### What this task involves
Reproduce the data below word for word, from the line containing "At what coordinates should I click to accomplish: Save" down to the line containing "will click(x=35, y=107).", with both of those lines included.

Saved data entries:
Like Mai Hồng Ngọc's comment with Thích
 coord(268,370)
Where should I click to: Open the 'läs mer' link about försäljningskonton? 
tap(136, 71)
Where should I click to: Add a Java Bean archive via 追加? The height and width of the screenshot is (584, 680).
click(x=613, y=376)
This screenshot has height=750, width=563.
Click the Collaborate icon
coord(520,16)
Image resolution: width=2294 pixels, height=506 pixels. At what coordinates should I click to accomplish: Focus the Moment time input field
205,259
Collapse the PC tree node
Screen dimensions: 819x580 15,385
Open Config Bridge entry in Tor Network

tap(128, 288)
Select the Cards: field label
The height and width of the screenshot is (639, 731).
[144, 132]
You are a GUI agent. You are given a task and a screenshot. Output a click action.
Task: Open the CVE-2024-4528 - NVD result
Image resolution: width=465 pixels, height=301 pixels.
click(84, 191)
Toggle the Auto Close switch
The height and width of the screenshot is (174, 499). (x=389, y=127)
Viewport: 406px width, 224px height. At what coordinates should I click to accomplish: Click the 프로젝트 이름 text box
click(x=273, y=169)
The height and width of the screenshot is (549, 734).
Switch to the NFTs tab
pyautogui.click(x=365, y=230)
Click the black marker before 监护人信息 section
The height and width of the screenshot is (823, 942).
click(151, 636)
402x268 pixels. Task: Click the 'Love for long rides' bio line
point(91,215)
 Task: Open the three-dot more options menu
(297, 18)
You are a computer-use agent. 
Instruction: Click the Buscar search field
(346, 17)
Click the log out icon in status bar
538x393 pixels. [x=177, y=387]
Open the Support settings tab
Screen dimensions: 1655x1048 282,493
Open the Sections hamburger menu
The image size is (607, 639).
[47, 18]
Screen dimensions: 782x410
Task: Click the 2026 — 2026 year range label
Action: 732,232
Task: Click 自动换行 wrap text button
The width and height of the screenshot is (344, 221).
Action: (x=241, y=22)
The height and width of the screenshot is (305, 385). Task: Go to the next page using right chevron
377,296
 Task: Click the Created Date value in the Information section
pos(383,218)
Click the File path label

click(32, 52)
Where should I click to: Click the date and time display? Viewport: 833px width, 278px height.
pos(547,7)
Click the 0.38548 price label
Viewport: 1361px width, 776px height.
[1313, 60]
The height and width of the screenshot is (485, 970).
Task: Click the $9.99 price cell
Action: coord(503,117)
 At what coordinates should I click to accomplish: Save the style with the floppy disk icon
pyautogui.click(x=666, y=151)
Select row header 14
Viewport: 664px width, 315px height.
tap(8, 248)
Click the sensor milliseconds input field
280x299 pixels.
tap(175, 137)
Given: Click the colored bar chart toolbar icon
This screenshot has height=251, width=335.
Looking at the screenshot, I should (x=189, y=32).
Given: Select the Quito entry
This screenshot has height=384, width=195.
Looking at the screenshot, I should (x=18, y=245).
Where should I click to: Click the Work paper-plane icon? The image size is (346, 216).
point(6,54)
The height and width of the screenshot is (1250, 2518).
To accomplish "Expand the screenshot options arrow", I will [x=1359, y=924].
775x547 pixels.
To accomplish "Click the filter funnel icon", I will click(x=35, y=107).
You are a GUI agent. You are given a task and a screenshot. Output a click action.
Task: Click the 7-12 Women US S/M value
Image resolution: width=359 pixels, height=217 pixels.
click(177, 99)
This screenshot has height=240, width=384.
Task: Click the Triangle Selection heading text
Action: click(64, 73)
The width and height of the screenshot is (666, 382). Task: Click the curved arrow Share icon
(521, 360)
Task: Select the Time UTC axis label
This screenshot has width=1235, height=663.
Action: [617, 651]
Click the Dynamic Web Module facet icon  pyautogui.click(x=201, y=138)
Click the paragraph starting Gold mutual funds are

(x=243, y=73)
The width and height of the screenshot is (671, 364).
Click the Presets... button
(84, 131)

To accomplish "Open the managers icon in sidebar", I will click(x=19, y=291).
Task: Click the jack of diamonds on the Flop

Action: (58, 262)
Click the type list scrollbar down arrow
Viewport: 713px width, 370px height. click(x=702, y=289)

### Exercise answer
 At what coordinates should I click to accomplish: Save the style with the floppy disk icon
pyautogui.click(x=666, y=151)
Select row header 14
Viewport: 664px width, 315px height.
tap(8, 248)
Click the sensor milliseconds input field
280x299 pixels.
tap(175, 137)
Given: Click the colored bar chart toolbar icon
This screenshot has height=251, width=335.
Looking at the screenshot, I should (x=189, y=32).
Given: Select the Quito entry
This screenshot has height=384, width=195.
Looking at the screenshot, I should (x=18, y=245).
Where should I click to: Click the Work paper-plane icon? The image size is (346, 216).
point(6,54)
The height and width of the screenshot is (1250, 2518).
To accomplish "Expand the screenshot options arrow", I will [x=1359, y=924].
775x547 pixels.
To accomplish "Click the filter funnel icon", I will click(x=35, y=107).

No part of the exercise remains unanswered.